Volume 18, No. 6, 2021
Normalized Target Feature Projective Regression Based Bootstrap Aggregative Document Clustering In Cloud
Mrs B. BalaVinothini , Dr. N.Gnanambigai , Dr. P. Dinadayalan
Abstract
Text document clustering is the process of separating particular documents’ sets into varied groups based on certain similarity criteria in different areas of text mining for attaining better precision or recall in the retrieval systems. Due to the large volume of data with high dimensionality in cloud storage, relevant document retrieval is the challenging one. Therefore, document clustering is used to retrieve more relevant collection of documents to the user’s query. A novel Normalized Target Feature Projective Regressionbased Bootstrap Aggregative Document Clustering (NTFPR-BADC) technique is introduced for retrieving the more relevant documents with higher accuracy and lesser computational complexity.
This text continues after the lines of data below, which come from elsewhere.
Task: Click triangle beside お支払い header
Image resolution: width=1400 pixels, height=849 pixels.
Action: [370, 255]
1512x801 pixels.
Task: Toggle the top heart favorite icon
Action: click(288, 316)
The proposed NTFPR-BADC technique comprises three processes, initially in preprocessing words are removed, then in feature extraction process target projective pursuit regression is utilized, and in document clustering bootstrap aggregative ensemble technique is applied to provide the final clustering results with higher accuracy. These clustered document is uploaded to the cloud storage and relevant document retrieved based on the user query. The comprehensive experimental assessment is carried out using different factors such as precision, recall, and computational complexity with respect to the number of documents collected from the dataset. By these results the proposed NTFPRBADC technique achieving higher precision, recall, and lesser computational complexity than the existing methods.
Pages: 4478-4499
Keywords: Cloud, preprocessing, target projective pursuit regression feature extraction, bagging ensemble clustering, document retrieval.